● Selected extract:
Karen Stohr: Very hard. Yeah, because when we’re in close relationships with people, there’s lots of opportunities to do this behavior. Everybody in a long-term friendship or relationship or marriage finds themselves in situations where they have all these very human frustrations and annoyances. And the hard part in all of these cases is remembering how much you love and value this person and that they are not yours to change or alter in any way, and trying to separate out in some ways what I want this person to be for my sake from who they are and who they want themselves to be. This is so difficult, but it makes all the difference for Kant in whether you are really valuing them as an end in the way that he says we must or just valuing them as something useful to you.

Brett Mckay: And what does Kant say? What do you do when there’s people in our lives where they present themselves merely as a means, that’s it. I’m thinking maybe an influencer that shares all of their details of their private life and they monetize it, and it just seems like everything they do is… It’s not really… There’s no dignity in it, they’re just trying to get money or whatever, does Kant still say you have a duty to still treat that person who’s treating themselves as merely as a means as an end?

Karen Stohr: Yeah, you do. So one of my favorite parts of Kant’s ethics is that he has this really big and important place for self-respect. Because the humanity formulation, all of those requirements that you treat others with dignity applies to you too. You have to treat yourself with respect, and you have to ensure that others treat you with respect, and being able to treat yourself with respect means knowing your true value and living in accordance with it. So there are lots of ways in which this can go wrong, and in many cases, it’s not something the person could have controlled and we wouldn’t necessarily blame them for it.

● Dataset excerpt:

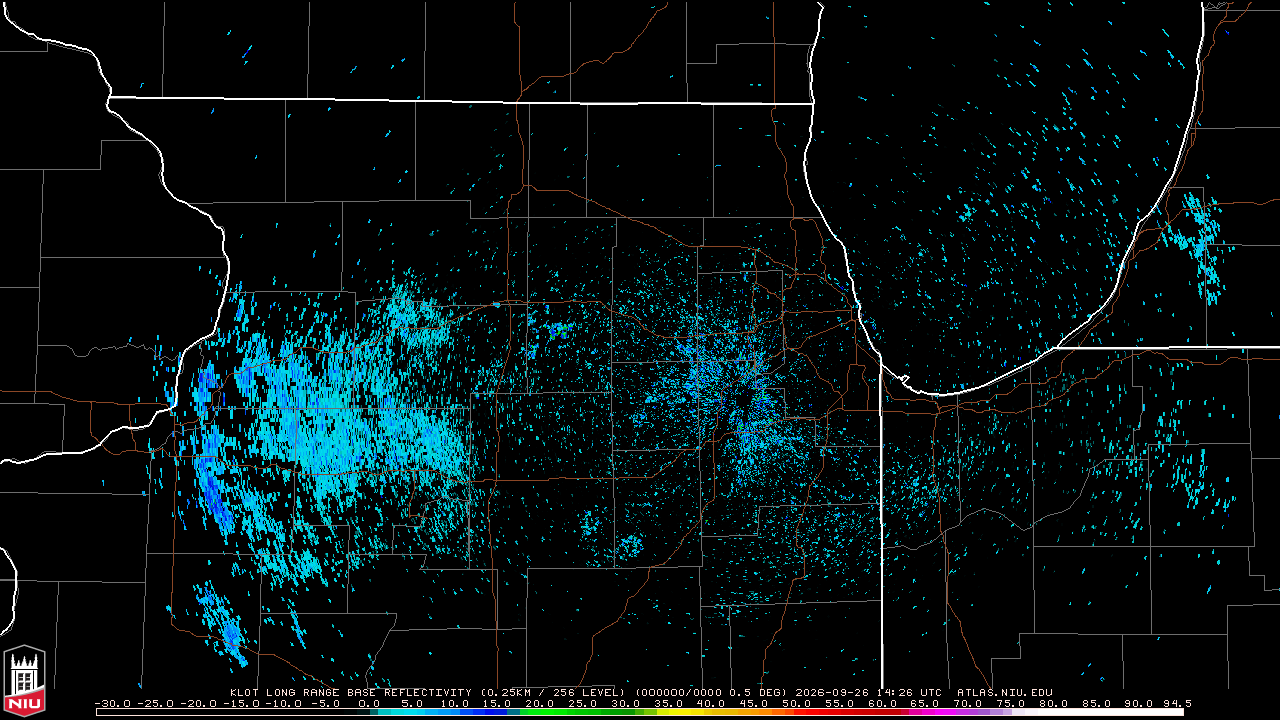The image size is (1280, 720).
Task: Select the 5.0 label on reflectivity scale
Action: tap(411, 703)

● Problems to work on:
1 – In the conversation about Kant, what does Karen Stohr say being able to treat yourself with respect means?
2 – In the conversation about Kant, which kinds of relationships does Karen Stohr name as ones where everybody finds themselves with very human frustrations and annoyances? List them all.

● Solutions by task:
1 – It means knowing your true value and living in accordance with it.

2 – Long-term friendship, relationship, marriage